Wen Qi crispa légèrement les doigts, visiblement mal à l'aise. C'était la première fois de sa vie que quelqu'un se fâchait parce qu'il ne mangeait pas.

« Être occupée par le travail ne signifie pas que je ne mange pas », a expliqué Wen Qi.

Quand Wen Cheng s'est mise en colère, elle a complètement ignoré toutes les faux-semblants et a dit : « Est-ce que laisser son déjeuner pour le dîner compte comme un repas ? »

En toutes ces années, Wen Qi n'avait jamais appris à réconforter véritablement quelqu'un. Il frotta ses lunettes, impuissant, car il ne pouvait supporter de croiser le regard larmoyant de Wen Cheng.

Wen Cheng s'essuya les yeux, prit le ragoût de côtes de porc et le riz désormais froids, et entra dans la petite cuisine de la salle de pause.

Environ cinq minutes plus tard, Wen Cheng déposa le plat parfaitement chaud devant Wen Qi et lui confisqua également le gâteau dont il venait de prendre quelques bouchées.

Il a froncé les sourcils tout le temps, avec un air à la fois mignon et féroce, ce qui le rendait très attachant.

Finalement, Wen Qi a cédé, tendant la main pour caresser la tête de Wen Cheng, sachant que Wen Cheng se souciait sincèrement de lui : « Désolé, je mangerai à l'heure à partir de maintenant. »

Wen Cheng n'esquiva pas le coup de Wen Qi, preuve que sa colère s'était apaisée de moitié. Puis, il ouvrit ses grands yeux en amande et regarda Wen Qi : « Il n'y a pas d'avenir, frère Qi. »

La main tendue de Wen Qi se figea.

« À partir de maintenant, je veillerai sur toi à chaque repas ! Le réveil ne peut pas t'arrêter, mais moi, si ! »

La raideur et la peur qui se lisaient dans les yeux de Wen Qi disparurent instantanément, remplacées par une douce brise printanière. « Très bien, alors tu ferais mieux de me surveiller de près désormais. » Le sourire de Wen Qi laissait transparaître une pointe de malice.

Plus tard, après leur réconciliation, Wen Qi confia à Wen Cheng qu'il n'avait pas faim ce jour-là, principalement parce que Wen Cheng lui avait posé un lapin, et qu'il était un peu fâché. Wen Cheng comprit plus tard qu'elle ne pouvait pas se laisser prendre au piège de la fausse blessure de Frère Qi, car une fois qu'elle y aurait cru, elle ne s'en remettrait jamais.

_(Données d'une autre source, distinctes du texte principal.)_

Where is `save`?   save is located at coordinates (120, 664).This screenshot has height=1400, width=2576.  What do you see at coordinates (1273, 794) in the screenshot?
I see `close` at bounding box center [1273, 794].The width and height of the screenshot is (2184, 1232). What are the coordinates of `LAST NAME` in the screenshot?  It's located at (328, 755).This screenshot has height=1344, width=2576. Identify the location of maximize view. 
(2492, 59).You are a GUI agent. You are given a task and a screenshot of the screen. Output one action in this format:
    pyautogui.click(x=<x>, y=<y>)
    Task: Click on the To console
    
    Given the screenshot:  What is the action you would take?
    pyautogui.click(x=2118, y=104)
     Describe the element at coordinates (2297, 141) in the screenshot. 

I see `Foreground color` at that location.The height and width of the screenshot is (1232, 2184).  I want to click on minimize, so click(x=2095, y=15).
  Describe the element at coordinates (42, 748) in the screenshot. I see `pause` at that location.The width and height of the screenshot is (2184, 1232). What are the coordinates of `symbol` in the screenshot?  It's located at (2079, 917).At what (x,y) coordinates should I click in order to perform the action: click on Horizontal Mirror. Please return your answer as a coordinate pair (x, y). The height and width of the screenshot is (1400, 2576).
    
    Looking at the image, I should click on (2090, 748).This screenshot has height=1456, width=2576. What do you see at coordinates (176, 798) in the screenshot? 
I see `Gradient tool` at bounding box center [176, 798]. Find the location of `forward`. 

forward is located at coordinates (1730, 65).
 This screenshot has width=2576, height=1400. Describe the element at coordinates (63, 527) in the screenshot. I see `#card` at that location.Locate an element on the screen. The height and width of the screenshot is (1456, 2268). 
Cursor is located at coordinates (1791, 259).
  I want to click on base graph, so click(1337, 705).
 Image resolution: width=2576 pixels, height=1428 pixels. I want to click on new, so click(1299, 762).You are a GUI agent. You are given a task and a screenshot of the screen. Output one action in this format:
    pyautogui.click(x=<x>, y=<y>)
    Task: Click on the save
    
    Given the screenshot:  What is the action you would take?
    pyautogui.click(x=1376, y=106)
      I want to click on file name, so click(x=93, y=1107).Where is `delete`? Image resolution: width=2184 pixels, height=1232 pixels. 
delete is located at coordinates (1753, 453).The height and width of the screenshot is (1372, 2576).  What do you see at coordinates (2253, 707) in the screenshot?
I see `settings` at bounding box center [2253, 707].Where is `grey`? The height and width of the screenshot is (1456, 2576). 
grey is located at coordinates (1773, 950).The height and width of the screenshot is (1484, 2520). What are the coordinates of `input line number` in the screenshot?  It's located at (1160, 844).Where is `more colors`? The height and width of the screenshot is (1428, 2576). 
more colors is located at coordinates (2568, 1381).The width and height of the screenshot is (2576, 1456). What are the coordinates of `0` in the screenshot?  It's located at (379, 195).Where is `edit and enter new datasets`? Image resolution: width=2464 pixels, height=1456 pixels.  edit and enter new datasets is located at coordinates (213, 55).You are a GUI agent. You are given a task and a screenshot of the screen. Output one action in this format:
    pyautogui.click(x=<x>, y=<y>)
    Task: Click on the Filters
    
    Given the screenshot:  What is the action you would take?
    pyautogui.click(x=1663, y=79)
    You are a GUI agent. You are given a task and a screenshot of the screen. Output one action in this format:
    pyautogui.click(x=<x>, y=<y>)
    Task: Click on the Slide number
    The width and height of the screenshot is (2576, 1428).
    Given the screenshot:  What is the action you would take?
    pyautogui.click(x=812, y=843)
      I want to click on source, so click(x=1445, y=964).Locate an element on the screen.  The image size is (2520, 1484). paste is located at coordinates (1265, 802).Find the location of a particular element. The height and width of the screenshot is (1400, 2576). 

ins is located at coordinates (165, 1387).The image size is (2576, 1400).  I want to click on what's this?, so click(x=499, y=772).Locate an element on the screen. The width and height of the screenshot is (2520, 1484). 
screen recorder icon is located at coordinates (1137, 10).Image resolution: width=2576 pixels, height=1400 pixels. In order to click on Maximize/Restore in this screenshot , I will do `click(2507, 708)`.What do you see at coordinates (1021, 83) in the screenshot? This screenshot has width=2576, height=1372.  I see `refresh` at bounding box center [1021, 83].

Finalement, la moitié du ragoût de côtes de porc finit dans l'estomac de Wencheng. Les deux frères, satisfaits de leur repas, se laissèrent aller sur leurs lits et firent une sieste pendant la dernière demi-heure.

Aujourd'hui, au travail, Wen Cheng gardait un mince espoir de croiser Wen Yunyi et de prendre de ses nouvelles pour rassurer sa mère. Malheureusement, cet espoir resta vain jusqu'à la fin de la journée.

Sans parler de Wen Yunyi, même Gu Yuning ne l'avait pas remarqué. Wen Cheng a envoyé un message à Gu Yuning, mais n'a pas reçu de réponse. Avant de partir, Wen Cheng s'est renseigné auprès de la réceptionniste et a appris que l'équipe de Wen Yunyi travaillait d'arrache-pied pour promouvoir les produits de début d'automne. Depuis le début de la semaine, tout le département était débordé. Il s'avérait donc que lorsque Wen Yunyi disait être occupé, il l'était vraiment.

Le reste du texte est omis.